Oral medication for melasma are under scientific research Tranexamic acid inhibits plasmin normally used orally to stop bleeding. It reduces the production of prostaglandins, the precursors of tyrosine. It is used in low doses and reported to be effective and safe in the treatment of melasma. Glutathione is a systemic skin whitening agent but has potential severe adverse effects.

Interventional treatments: These following treatments are advised if conventional treatment fails

Chemical peels: should be done under the supervision of a dermatologist, will choose the type and strength of the chemical peel (glycolic acid, hydroquinone, salicylic acid) best suited to you. The superficial skin is peeled off, which allows topical tyrosinase inhibitors to penetrate more effectively.

Microdermabrasion: should be used with caution in the treatment of melasma. Mechanical exfoliation by microdermabrasion, vacuum suction, and abrasive material is used to exfoliate the top layers of skin. Multiple sessions will be needed, in combination with sunscreen and other creams to get the optimum results.

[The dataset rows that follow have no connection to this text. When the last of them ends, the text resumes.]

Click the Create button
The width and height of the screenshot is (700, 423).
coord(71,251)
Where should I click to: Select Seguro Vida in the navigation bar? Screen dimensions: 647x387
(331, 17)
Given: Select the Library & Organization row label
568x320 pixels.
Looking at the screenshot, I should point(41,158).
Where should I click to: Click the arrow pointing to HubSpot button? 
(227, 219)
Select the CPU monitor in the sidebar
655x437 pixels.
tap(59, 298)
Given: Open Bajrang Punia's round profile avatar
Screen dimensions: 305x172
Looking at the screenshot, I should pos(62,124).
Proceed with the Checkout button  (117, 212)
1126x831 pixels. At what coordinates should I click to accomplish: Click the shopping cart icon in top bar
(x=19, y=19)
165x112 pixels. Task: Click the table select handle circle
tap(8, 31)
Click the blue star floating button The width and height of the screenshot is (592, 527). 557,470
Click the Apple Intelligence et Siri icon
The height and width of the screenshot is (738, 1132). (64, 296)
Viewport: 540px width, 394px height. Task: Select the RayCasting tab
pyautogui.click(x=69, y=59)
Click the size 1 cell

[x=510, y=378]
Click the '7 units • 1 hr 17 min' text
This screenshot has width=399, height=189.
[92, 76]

Laser or Energy-based devices: The ideal treatment for melasma would destroy the pigment while leaving the cells alone.

Q-Switch Nd: YAG lasers, picoseconds lasers, fractional erbium glass lasers and intense pulse light(IPL) are better options. Pigment lasers such as Q-switch Ruby & Alexandrite to be used with caution. Pico lasers due to its photo-acoustic effect showing more promising results than the photo-thermal effect of nano q-switch laser.

We at Clear Skin Centre are using Fractional microneedle RF, for those not responding further to the above-mentioned lasers, showing promising results especially in the steroid-dependent case, could be by normalizing the epidermal barrier.

Pregnancy and Melasma

Melasma in very few cases clear out spontaneously, without treatment, after delivery of the bay in post-pregnant women, could be due to regularizing of hormonal imbalance. Pregnant and breastfeeding women need to use even topical medicines with caution or under instructions of a dermatologist, as they are proved to be harmful to the fetus and the newborn.

Outcome

Under an expert dermatologist’s guidelines, many people with melasma have a good outcome. Melasma is usually stubborn and takes a few months of treatment to fade. The expert ensures that you get the most benefit from treatment. Dermatologist advice can help avoid skin irritation and other side effects of treatment. After your melasma clears, you may need to keep maintenance therapy to prevent melasma from returning.

You can help prevent your melasma from returning by wearing sunscreen and a wide-brimmed hat every day.